Metal Tech News - February 9, 2024

Syrah begins production of lithium-ion battery anode material for Tesla and others at Vidalia.

A major milestone in breaking America's reliance on China for the minerals critical to the clean energy transition has been reached with the start of operations at Syrah Resources Ltd.'s Vidalia graphite anode materials plant in Louisiana.

Being the primary material used for anodes, graphite is the single largest ingredient that goes into the lithium-ion batteries powering electric vehicles and the ever-growing number of cordless electronic devices. It is estimated that a sedan-sized EV like the Tesla Model 3 needs about 100 pounds of graphite for its battery and large SUVs like the GMC Hummer require roughly 500 lb of this anode ingredient.

Until the start of production at Vidalia, however, China was the only country producing lithium battery anode material from natural graphite and accounted for 90% of the global anode material produced from both mined and synthetic graphite.
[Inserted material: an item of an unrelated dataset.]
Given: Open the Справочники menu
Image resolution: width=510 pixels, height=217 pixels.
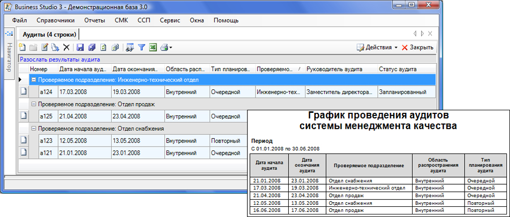Looking at the screenshot, I should [x=56, y=20].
China flexed its dominance in both the mining and refining of graphite with the October announcement that nine types of high-purity graphite products require government approval to be exported out of the country.

Capable of producing 11,250 metric tons (nearly 25 million lb) of active anode material (AAM) per year during its initial phase of operations, Vidalia has begun to provide an Inflation Reduction Act-compliant alternative to China for EV battery anode material.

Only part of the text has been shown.